By Pat Kessler

MINNEAPOLIS (WCCO) — President Donald Trump’s trade tariffs on Canada are sparking retaliation.

Prime Minister Justin Trudeau is promising comparable tariffs on the U.S.

“We are polite and reasonable,” Trudeau said, “but we also will not be pushed around.”

A furious Trump is calling Trudeau “dishonest and weak.”

U.S. trade officials are going further.

“There’s a special place in hell for any foreign leader that engages in bad faith diplomacy with Donald J. Trump,” said Peter Navarro, a top Trump trade advisor.

The president cites national security for imposing a 25 percent tariff on Canadian steel, and 10 percent on aluminum.

Canada is reciprocating, and Minnesota iron ore is a target.

“There’s great disappointment and regret,” said Paul Connors, Canada’s consul general for the Upper Midwest.
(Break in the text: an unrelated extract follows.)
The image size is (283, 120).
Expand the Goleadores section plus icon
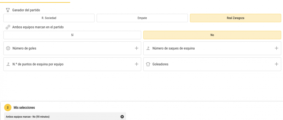tap(276, 64)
“We hope it doesn’t come to that, but if the U.S. tariffs remain in effect, we will impose our tariffs on July 1,” he said.

The Canadian tariffs target $264 million in Minnesota products headed to Canada, adding $35 million to the cost of exports.

What would be affected?

– Taconite and iron ore
– Minnesota-made lawnmowers,
– ATVs
– Adhesives
– even packaged foods, like yogurt

Minnesota trade experts say the Trump tariffs set a bad precedent.

“We should think very carefully about a situation in which we are retaliating against one of our closest neighbors and our best friends and longtime allies,” said Dr. Robert Kudrle, of the Humphrey School of Public Policy.

Canada’s Consul General said the tariffs are the last thing his country wants to impose on Minnesota businesses.

The U.S. actually has a trade surplus with Canada.

He is urging U.S. officials to focus on unfair trade practices, like steel dumping by China.